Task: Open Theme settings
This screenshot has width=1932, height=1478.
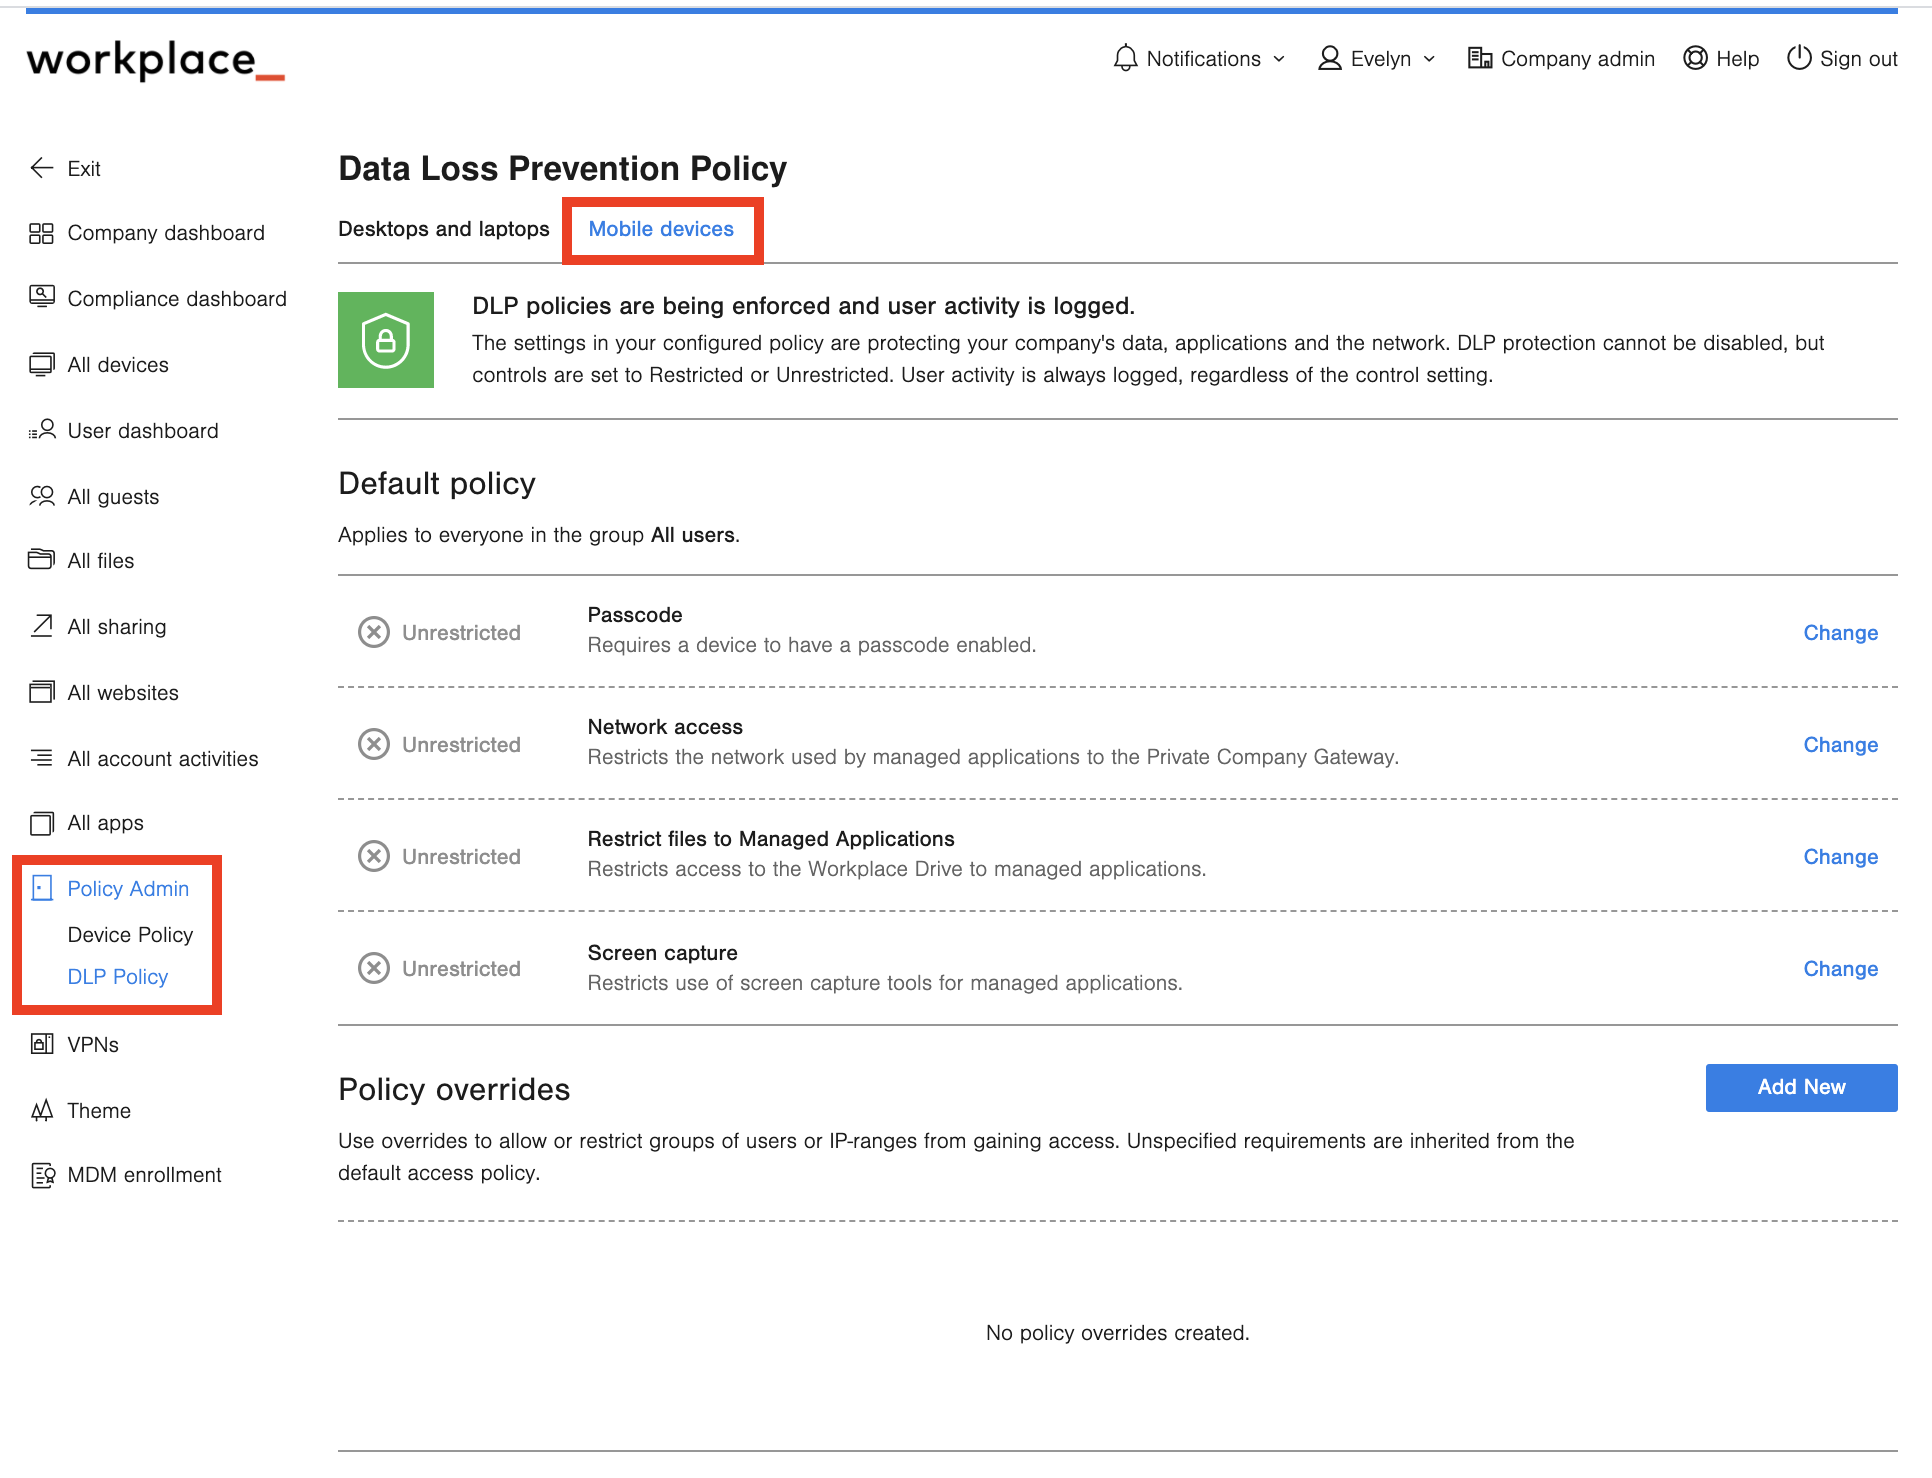Action: coord(98,1110)
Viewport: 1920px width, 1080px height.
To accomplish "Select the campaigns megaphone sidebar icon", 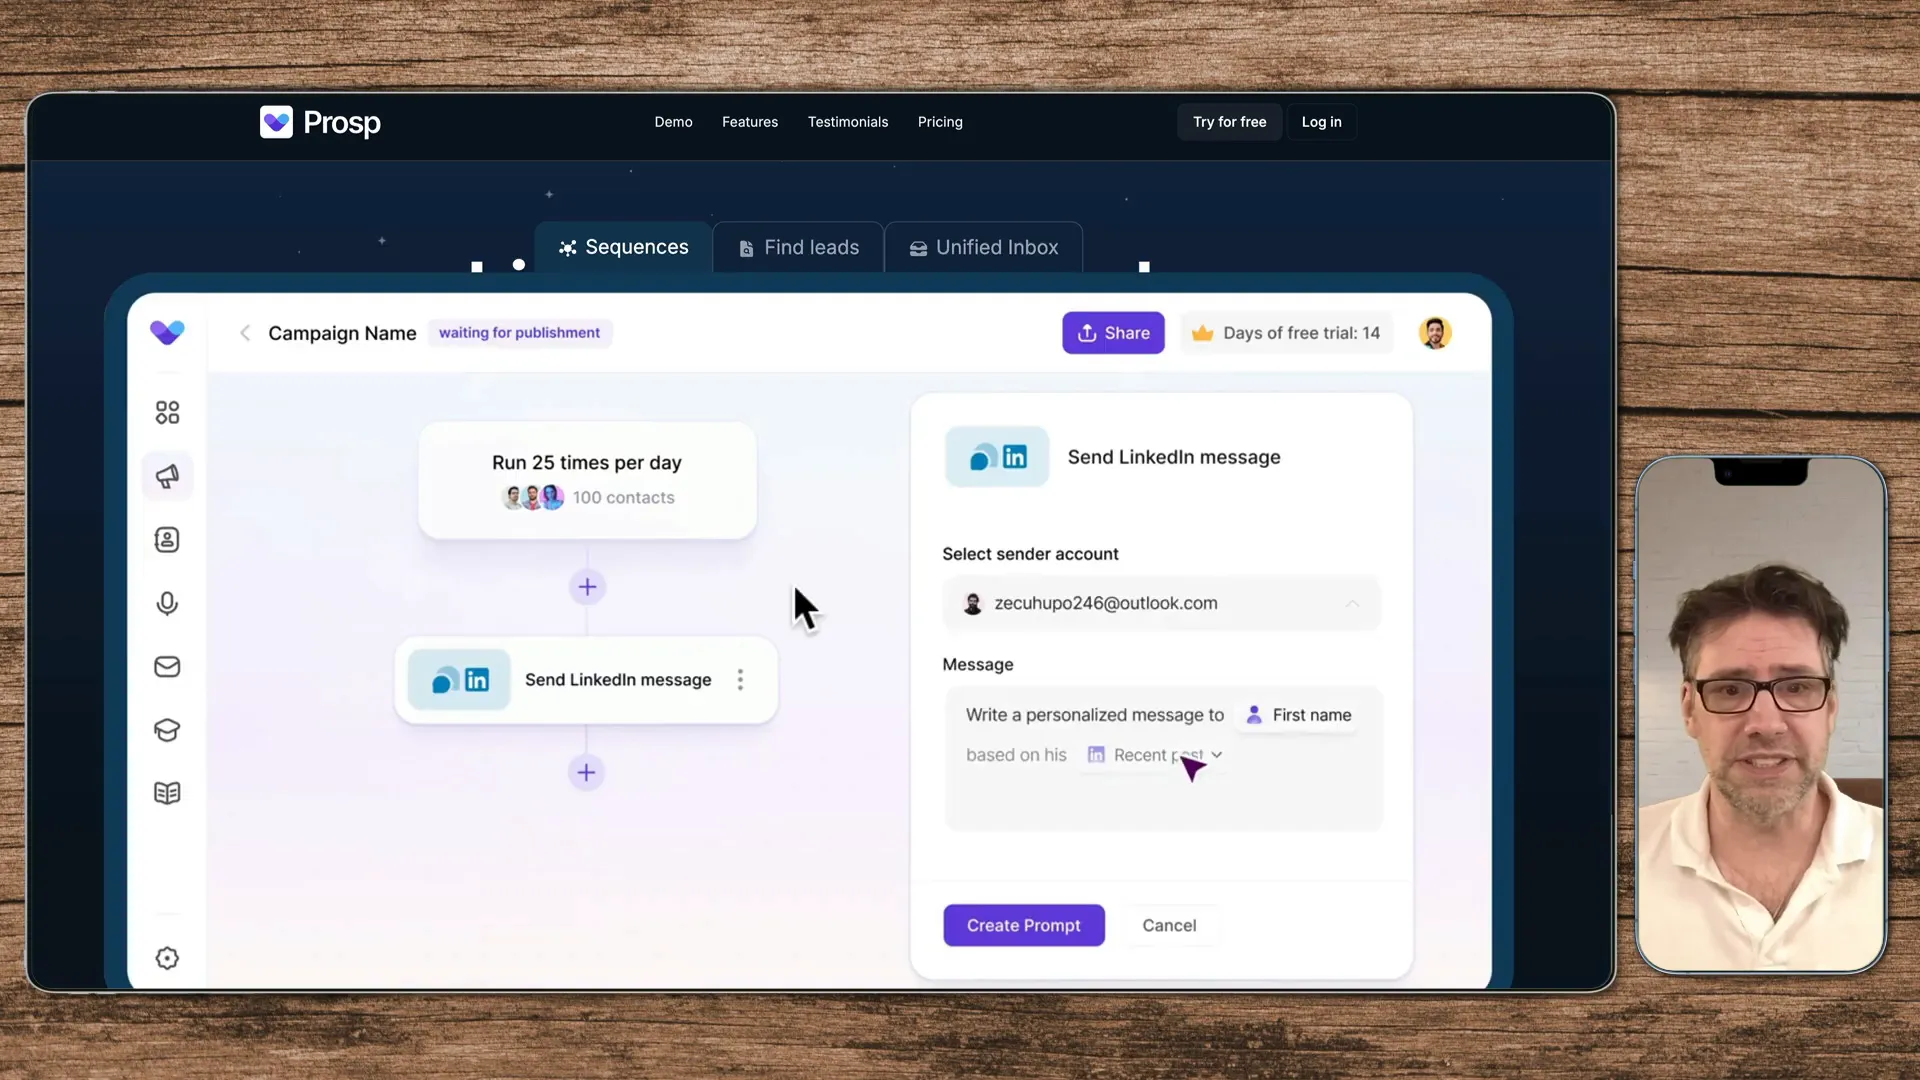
= = = = =
## [Task description]
Print the lines from the one that contains "Viewport: 1920px width, 1080px height." through the final line of the material above, exactly and only those, with pictures left out.

## [Solution to this task]
Viewport: 1920px width, 1080px height.
To accomplish "Select the campaigns megaphone sidebar icon", 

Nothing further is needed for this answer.